■ What is being asked
Starting with the line that includes "Viewport: 1280px width, 720px height.", write out every remaining line of the records below exactly as it appears, leaving out any images.

(Items listed in a dataset)
━━━━━━━━

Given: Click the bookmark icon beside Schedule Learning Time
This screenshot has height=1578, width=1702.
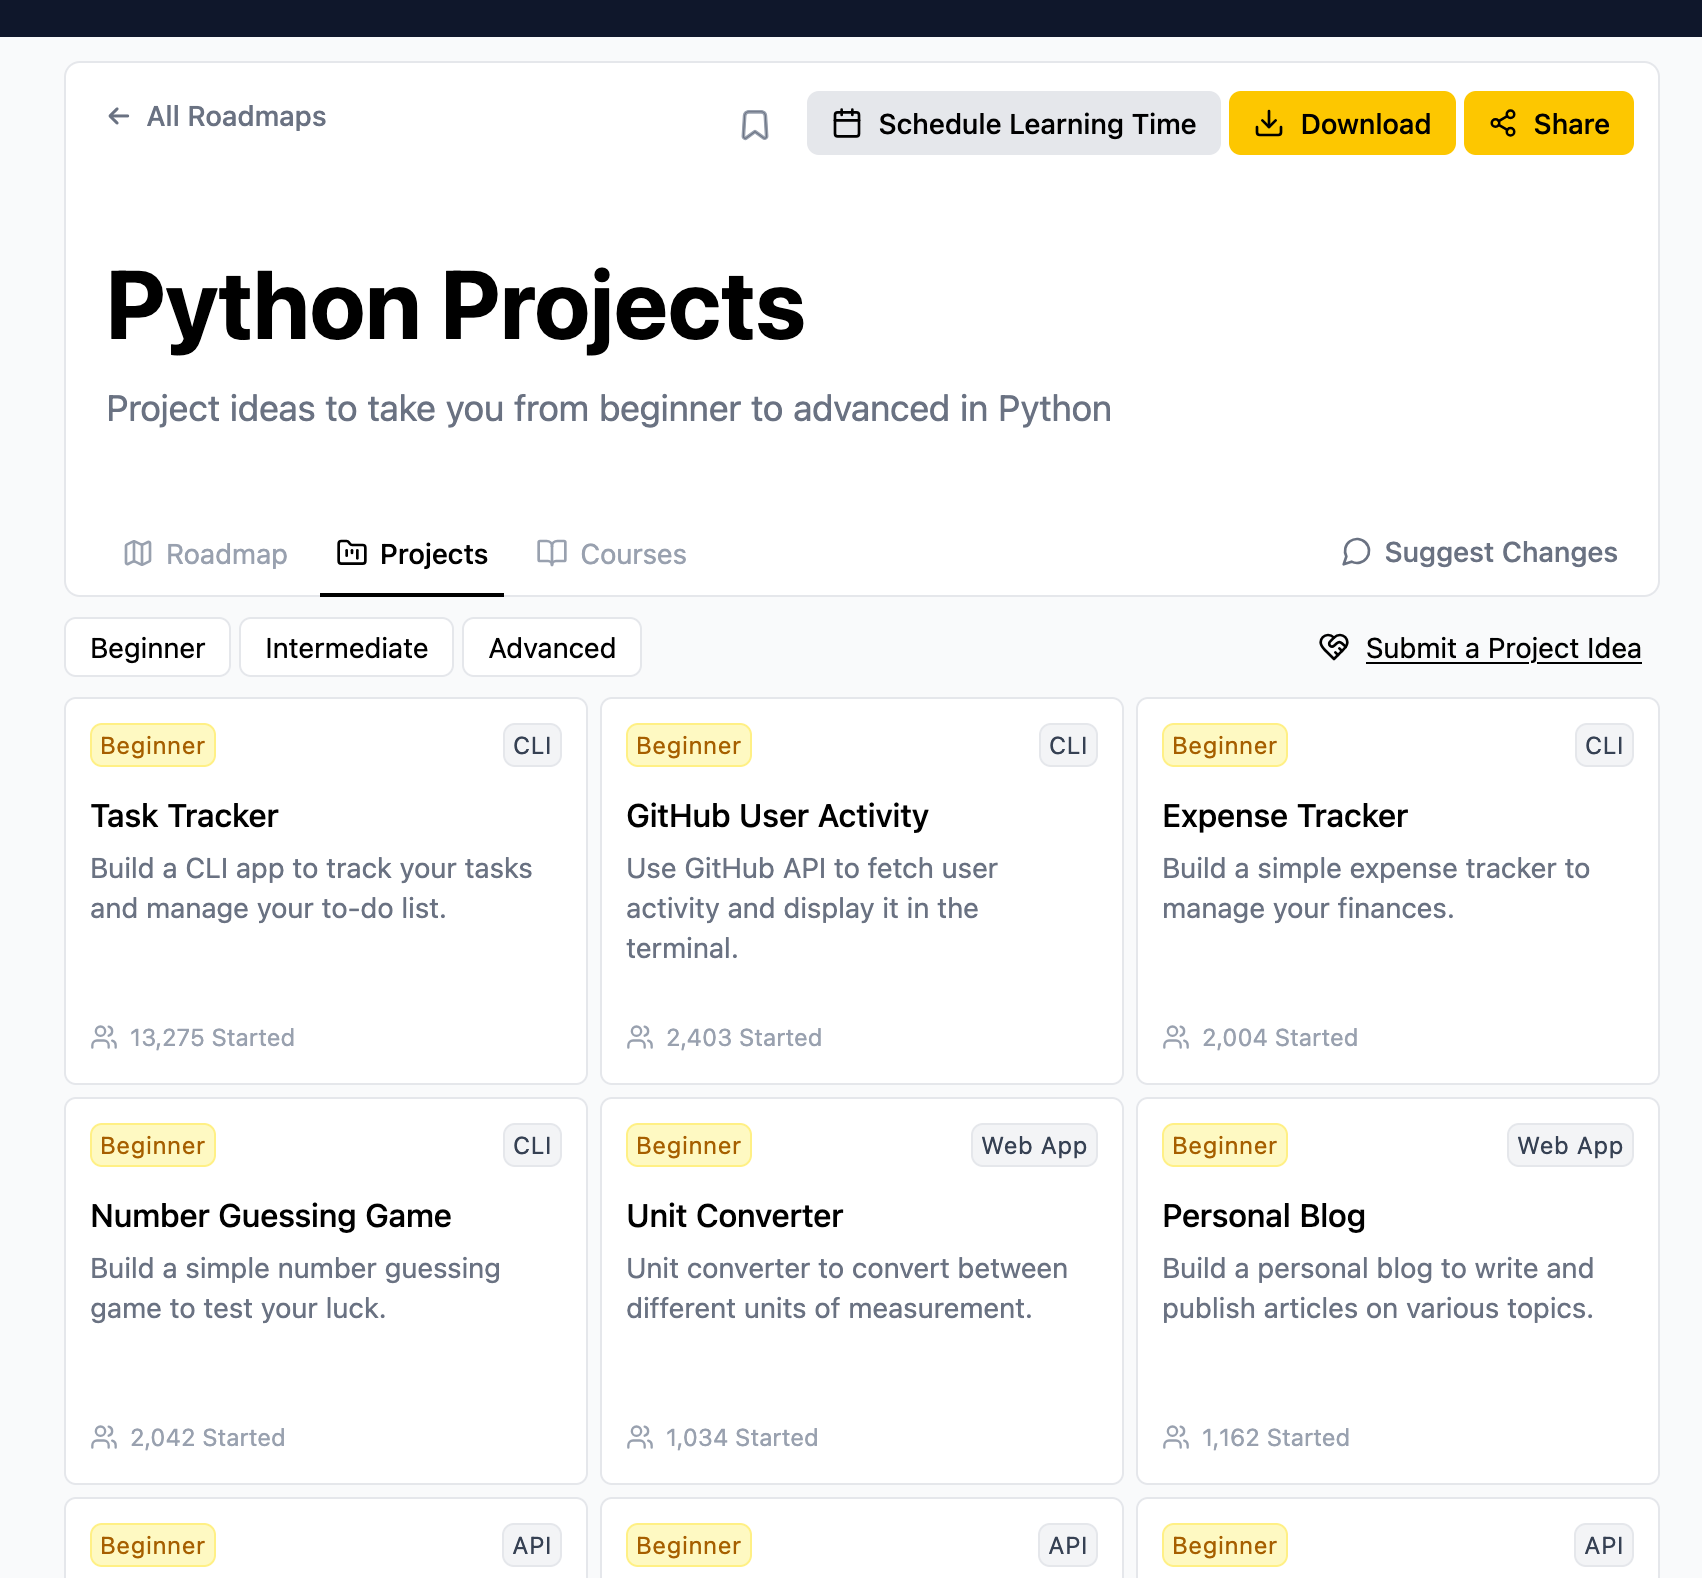Looking at the screenshot, I should pyautogui.click(x=754, y=125).
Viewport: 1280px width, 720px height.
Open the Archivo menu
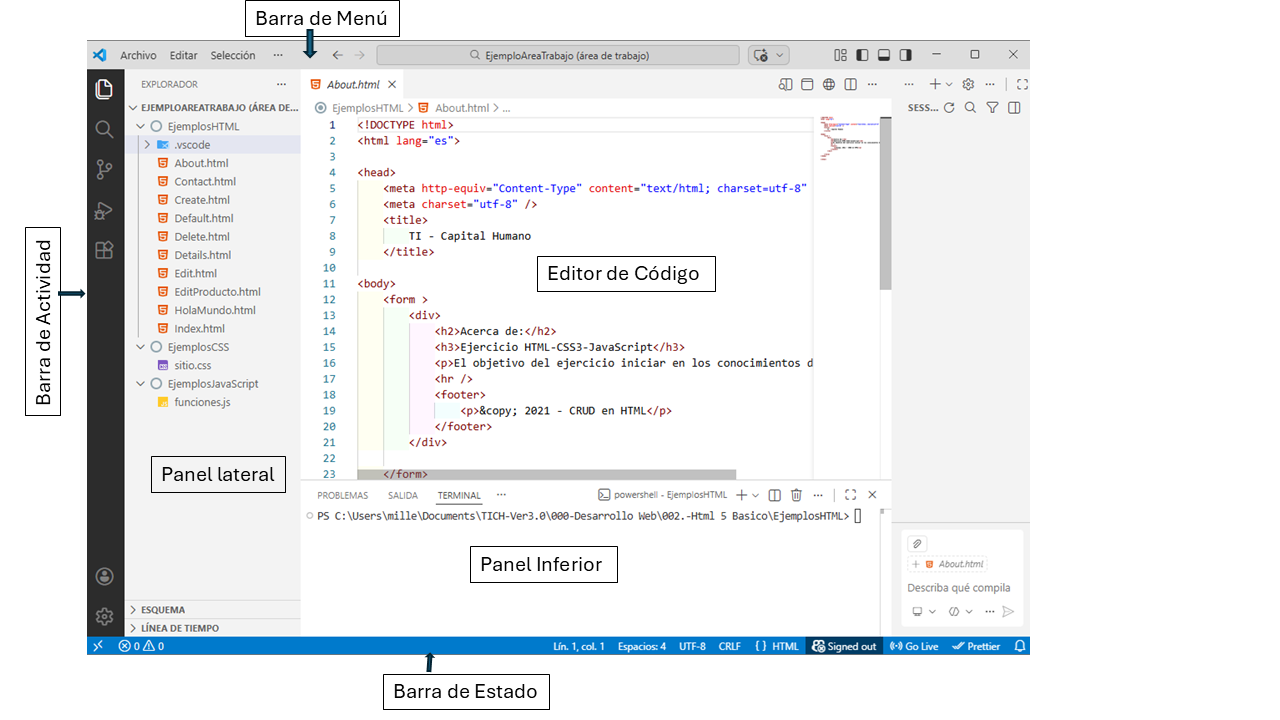pyautogui.click(x=138, y=56)
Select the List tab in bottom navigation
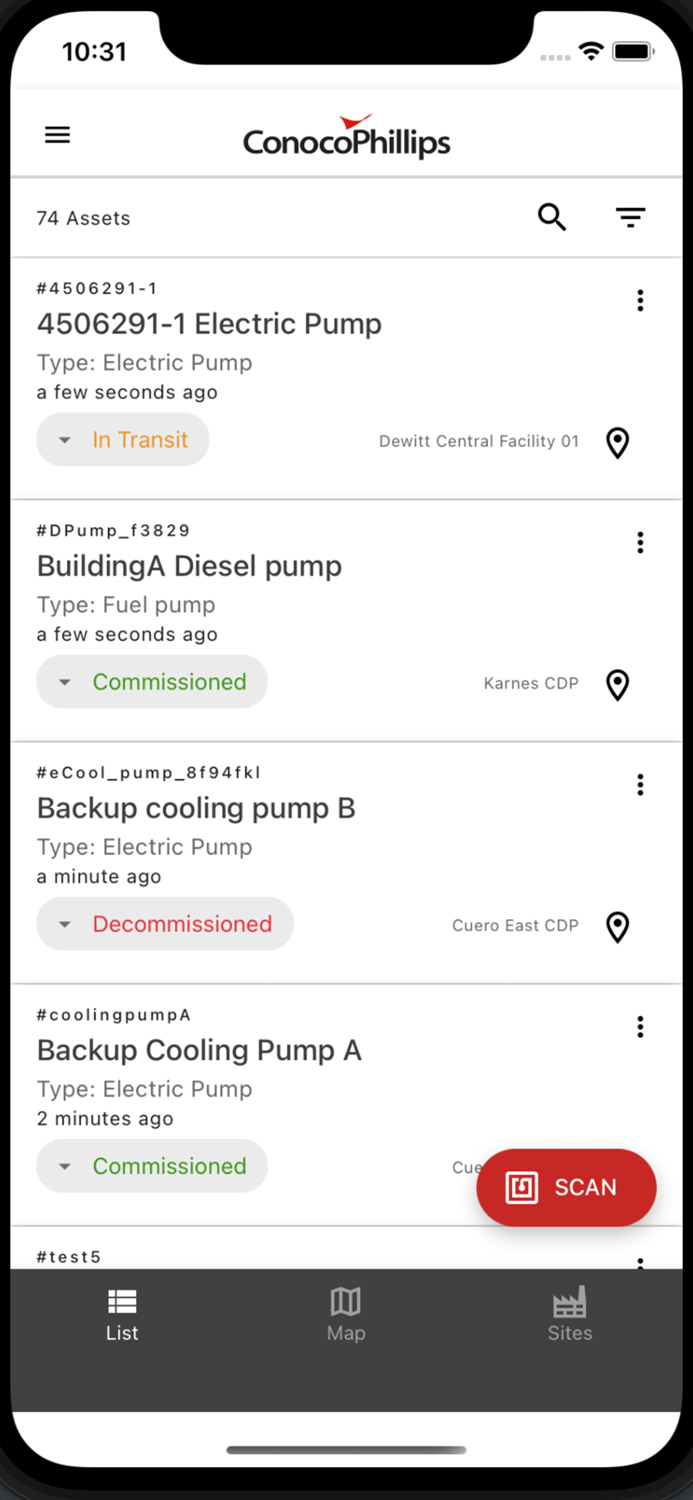Viewport: 693px width, 1500px height. click(x=122, y=1313)
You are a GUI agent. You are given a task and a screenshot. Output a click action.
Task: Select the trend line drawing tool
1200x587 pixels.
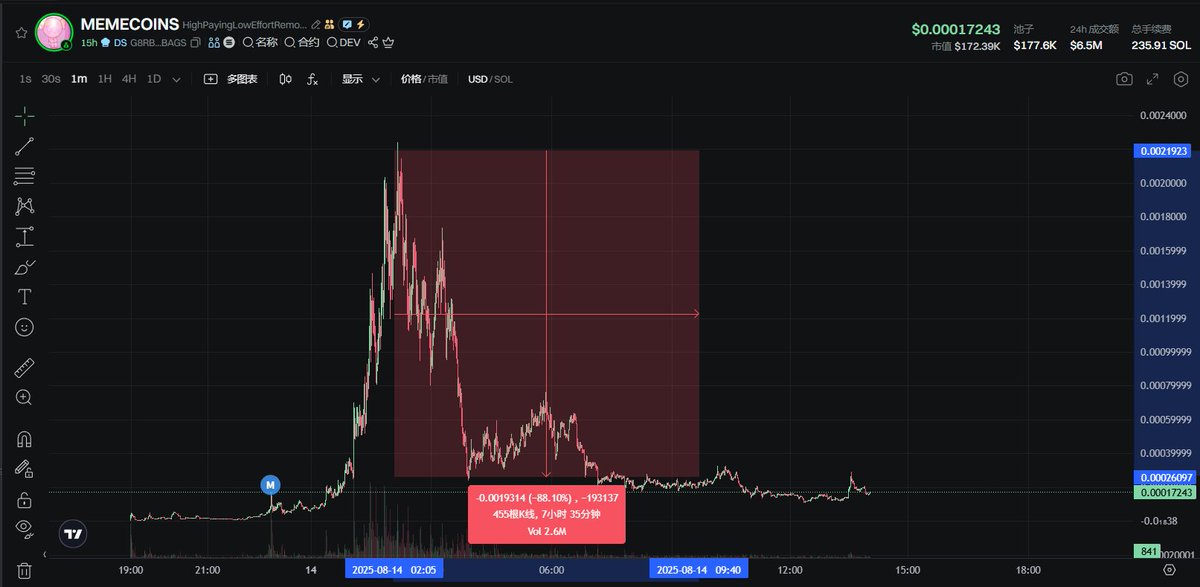[25, 146]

━━━━━━━━

■ Result of this exercise
Viewport: 1280px width, 720px height.
Open the Archivo menu
pyautogui.click(x=138, y=56)
Select the List tab in bottom navigation
Viewport: 693px width, 1500px height. click(x=122, y=1313)
You are a GUI agent. You are given a task and a screenshot. Output a click action.
Task: Select the trend line drawing tool
1200x587 pixels.
[25, 146]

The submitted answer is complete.